I am still trying to iron out a weird thing happening to my motor: When I try to start the motor, I have to give a higher v/f ratio than the ratio at the steady state so as to turn the motor; Otherwise, if I keep the steady state v/f ratio to start the motor, I not only failed in starting the motor, but the very high current makes my inverter trip out!

That totally confuses me as I know the motor might not turn at low v/f ratio initially but I can not figure out why the stator current goes so high to trip out the inverter so quickly. Please note that when I use higher v/f ratio, I can start the motor at the same acceleration rate as the scenario when the steady-state v/f ratio is used. But, with steady-state v/f ratio, I can not turn the motor at all although I give it at a very low acceleration rate.

Now, I used the method of start the motor with the high v/f ratio, then switch to steady-state v/f ratio after the motor turns...Now motor can run but I think I am shooting in dark. I can not explain why it is like that in the starting process...

 

[itsmoked]

I'm not understanding your conflict. A motor that doesn't turn is going to sit there drawing a huge current limited only by the motor's stator resistance. The drive will trip. As it should. Why does this confuse you?

The motor's static losses allow you to raise the V when the motor is at a very low/zero speed without rapidly overheating the motor as the motor is not going to be loaded like when running near full speed.

The increased V/f only occurs at the low speeds generally then goes away or becomes negligent.

Keith Cress
Flamin Systems, Inc.-

http://www.flaminsystems.com

 

[ecenus]

Thank you itsmoked.

Maybe I did not put it clearly.

The scenario is when I use the steady-state v/f ratio to start the motor, my inverter trips out directly(within 400ms, by then the motor did not turn at all); but, when set a higher v/f ratio, with the same acceleration rate, the motor can turn. Once it turns, I switch back to steady-state v/f ratio...

My confusion is why the higher v/f ratio, which enables higher voltage, does not trip out my inverter(?)

 

[itsmoked]

Hi ecenus.

Question: Does the motor, when a higher V/f ratio is selected, start turning immediately?

Your 400ms is almost 1/2 a second. For a motor this can be an eternity. I have a 5hp single phase motor that starts to put out gray smoke in less than a second if it doesn't start turning.

Keith Cress
Flamin Systems, Inc.-

http://www.flaminsystems.com

 

[ecenus]

Itsmoked-

Thank you for your prompt reply.

The motor does NOT start turning immediately when I use a higher v/f ratio. It takes about 2-3 seconds before the motor spins. The acceleration rate is 0.23Hz/sec. Werid...

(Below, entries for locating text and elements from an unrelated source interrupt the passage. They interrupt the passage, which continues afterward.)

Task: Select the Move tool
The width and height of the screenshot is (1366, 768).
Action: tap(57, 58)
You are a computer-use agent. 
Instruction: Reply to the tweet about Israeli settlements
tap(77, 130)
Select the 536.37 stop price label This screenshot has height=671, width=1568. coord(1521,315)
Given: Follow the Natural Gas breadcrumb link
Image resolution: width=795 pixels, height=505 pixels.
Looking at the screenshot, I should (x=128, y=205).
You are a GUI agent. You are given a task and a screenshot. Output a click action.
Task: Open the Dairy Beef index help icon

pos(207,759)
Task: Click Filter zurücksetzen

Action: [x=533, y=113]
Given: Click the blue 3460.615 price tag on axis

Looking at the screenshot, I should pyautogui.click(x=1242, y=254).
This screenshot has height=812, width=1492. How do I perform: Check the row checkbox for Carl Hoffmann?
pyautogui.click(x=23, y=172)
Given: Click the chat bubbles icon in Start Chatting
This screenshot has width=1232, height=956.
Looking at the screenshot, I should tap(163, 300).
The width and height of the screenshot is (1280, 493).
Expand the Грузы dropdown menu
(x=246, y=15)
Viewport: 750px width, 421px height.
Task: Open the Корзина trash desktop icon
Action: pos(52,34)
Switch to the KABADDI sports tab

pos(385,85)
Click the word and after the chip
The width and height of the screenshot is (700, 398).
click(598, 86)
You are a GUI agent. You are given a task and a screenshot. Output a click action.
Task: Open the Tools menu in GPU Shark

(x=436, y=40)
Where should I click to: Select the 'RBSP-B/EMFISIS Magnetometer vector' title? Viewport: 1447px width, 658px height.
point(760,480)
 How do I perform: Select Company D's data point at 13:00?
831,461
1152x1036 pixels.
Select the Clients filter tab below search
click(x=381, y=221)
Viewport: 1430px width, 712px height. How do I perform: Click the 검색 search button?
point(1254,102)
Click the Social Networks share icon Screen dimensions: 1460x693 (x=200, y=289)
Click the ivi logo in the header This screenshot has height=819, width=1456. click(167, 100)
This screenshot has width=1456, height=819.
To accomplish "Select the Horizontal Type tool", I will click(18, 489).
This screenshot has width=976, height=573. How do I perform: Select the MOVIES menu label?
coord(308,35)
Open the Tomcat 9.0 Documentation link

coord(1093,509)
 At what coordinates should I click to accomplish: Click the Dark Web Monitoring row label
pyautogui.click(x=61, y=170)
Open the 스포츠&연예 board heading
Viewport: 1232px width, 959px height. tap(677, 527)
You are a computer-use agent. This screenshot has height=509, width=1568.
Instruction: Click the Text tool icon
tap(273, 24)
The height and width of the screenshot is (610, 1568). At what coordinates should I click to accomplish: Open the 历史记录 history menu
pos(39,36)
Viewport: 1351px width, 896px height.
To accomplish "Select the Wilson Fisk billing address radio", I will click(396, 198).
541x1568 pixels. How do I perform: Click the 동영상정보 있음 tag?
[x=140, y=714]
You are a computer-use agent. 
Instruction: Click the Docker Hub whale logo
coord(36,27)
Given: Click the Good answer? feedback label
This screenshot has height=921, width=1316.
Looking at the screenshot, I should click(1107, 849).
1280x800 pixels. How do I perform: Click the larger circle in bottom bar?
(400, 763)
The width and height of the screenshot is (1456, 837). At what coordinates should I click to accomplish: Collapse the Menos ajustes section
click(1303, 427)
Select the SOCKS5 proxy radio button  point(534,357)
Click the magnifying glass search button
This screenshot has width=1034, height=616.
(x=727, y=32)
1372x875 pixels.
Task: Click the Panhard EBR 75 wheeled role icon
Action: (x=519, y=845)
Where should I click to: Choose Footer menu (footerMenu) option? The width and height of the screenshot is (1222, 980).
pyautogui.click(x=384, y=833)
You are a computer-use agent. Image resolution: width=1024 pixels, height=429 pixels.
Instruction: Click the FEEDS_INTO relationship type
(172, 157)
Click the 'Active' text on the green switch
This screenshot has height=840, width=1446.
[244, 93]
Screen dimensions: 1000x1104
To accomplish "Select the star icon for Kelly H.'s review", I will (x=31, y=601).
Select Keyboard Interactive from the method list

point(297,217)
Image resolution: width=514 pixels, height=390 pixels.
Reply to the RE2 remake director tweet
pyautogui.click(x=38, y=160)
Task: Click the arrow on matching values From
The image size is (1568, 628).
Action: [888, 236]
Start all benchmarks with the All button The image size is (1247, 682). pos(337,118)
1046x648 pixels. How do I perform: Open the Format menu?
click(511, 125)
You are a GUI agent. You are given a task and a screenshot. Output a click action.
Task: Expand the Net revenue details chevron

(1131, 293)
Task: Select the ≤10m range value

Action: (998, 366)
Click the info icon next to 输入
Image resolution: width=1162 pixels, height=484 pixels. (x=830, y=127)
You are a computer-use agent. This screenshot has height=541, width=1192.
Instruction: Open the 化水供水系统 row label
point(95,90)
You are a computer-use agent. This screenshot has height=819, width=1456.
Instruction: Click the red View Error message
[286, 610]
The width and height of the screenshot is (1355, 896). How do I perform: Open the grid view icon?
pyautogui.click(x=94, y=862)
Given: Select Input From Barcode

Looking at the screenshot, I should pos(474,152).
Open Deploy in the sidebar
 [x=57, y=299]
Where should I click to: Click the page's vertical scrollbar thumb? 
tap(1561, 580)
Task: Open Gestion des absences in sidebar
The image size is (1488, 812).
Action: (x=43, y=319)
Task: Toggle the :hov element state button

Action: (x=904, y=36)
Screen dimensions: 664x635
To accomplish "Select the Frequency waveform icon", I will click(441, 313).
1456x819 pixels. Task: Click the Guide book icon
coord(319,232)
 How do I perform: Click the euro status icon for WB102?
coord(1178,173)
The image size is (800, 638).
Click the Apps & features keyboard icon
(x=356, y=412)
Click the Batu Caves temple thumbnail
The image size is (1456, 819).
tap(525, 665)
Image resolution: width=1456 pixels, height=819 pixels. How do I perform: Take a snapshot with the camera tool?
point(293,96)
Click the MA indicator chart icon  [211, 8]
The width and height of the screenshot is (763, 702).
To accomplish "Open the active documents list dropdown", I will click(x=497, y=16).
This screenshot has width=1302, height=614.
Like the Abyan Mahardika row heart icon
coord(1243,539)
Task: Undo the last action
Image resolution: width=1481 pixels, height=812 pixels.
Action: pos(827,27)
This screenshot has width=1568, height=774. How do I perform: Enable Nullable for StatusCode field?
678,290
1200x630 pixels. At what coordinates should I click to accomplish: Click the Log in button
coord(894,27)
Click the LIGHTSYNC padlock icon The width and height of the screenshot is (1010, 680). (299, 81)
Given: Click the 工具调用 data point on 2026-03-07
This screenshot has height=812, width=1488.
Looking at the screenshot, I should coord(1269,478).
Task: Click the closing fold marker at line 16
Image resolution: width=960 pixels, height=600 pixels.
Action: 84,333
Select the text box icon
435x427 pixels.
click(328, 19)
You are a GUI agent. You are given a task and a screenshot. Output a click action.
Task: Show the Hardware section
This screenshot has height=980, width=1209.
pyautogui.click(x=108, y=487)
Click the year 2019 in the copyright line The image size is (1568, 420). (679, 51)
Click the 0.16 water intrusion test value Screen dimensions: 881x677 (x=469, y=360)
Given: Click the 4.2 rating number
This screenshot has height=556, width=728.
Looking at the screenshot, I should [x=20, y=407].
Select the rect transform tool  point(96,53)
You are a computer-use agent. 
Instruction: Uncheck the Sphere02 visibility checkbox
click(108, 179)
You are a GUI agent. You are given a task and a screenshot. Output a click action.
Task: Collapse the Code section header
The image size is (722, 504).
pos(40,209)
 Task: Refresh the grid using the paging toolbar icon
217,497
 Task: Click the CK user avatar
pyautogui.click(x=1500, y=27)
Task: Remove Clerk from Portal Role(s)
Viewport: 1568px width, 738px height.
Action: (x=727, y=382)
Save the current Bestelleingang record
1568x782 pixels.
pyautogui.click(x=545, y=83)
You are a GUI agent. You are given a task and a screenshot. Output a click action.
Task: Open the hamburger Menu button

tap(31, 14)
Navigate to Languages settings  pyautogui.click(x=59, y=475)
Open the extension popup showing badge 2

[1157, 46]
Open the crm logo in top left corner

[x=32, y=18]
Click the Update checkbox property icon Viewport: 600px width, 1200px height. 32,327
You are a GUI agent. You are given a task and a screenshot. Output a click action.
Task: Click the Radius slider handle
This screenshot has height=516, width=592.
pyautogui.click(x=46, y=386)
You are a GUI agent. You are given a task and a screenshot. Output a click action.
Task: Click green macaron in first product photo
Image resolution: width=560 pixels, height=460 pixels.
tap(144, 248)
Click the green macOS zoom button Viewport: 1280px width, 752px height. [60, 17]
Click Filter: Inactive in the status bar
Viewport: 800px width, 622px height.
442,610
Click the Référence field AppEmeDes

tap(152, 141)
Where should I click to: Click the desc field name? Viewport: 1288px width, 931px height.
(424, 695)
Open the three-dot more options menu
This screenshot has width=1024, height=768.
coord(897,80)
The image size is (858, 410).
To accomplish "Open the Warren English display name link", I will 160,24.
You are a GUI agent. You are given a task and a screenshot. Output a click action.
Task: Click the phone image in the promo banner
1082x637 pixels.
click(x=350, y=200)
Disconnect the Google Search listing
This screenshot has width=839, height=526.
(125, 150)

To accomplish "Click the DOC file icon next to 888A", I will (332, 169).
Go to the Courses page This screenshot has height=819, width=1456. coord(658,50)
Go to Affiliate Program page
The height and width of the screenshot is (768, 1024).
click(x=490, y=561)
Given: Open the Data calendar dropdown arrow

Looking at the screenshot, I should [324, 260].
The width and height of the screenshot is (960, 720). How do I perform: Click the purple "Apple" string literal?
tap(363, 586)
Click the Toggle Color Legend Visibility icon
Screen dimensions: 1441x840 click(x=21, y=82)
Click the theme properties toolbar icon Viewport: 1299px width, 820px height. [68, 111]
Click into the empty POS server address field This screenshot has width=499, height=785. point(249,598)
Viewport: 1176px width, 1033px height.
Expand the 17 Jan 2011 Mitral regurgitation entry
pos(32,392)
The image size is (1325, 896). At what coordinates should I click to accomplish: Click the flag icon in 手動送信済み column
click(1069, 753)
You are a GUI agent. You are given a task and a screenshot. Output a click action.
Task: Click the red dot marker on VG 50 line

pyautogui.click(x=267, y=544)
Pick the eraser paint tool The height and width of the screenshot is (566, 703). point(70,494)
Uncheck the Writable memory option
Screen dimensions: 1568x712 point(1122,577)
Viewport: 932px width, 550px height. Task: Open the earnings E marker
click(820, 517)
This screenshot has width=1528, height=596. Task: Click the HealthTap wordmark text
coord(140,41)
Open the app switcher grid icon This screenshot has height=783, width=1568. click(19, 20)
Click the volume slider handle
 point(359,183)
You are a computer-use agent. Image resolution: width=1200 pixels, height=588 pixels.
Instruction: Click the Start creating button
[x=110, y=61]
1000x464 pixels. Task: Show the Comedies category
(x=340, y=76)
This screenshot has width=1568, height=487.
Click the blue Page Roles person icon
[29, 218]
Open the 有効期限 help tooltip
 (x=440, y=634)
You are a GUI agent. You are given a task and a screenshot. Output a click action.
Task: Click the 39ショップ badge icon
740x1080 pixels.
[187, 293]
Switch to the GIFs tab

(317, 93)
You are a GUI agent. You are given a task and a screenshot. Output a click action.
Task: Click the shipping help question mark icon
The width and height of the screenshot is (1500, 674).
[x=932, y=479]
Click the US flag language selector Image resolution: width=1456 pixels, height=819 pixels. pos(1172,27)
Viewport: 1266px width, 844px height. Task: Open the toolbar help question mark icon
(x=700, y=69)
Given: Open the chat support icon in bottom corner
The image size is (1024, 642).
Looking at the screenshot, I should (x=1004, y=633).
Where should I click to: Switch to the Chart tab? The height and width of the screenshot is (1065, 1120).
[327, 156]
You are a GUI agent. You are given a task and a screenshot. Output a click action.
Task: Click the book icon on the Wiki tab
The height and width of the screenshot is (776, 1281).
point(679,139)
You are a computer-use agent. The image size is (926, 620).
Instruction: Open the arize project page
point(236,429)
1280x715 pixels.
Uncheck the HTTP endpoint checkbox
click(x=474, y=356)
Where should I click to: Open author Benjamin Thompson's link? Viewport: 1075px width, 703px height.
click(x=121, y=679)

BTW, my motor is 125hp 3-phase AC Induction Motor...

 

[itsmoked]

Interesting indeed. A huge amount of stuff goes on inside VFDs. I wonder if the VFD changes alarm limits when you change the V/f setup. Do you know what brand and model number it is?

Keith Cress
Flamin Systems, Inc.-

http://www.flaminsystems.com

 

[ecenus]

The inverter is from Semikron and the rest of board, i.e. DSP board is made by me and a friend of mine. The VFD's current limit is 450A which is the hardware limit that could not be changed by the code...BTW, I use TI TMS320L2407A chip and download the TI's code (with v/f profile) from their website as a reference, which I guess should not be a problem as well. I used that successfully driving a 20hp 3-phase induction motor...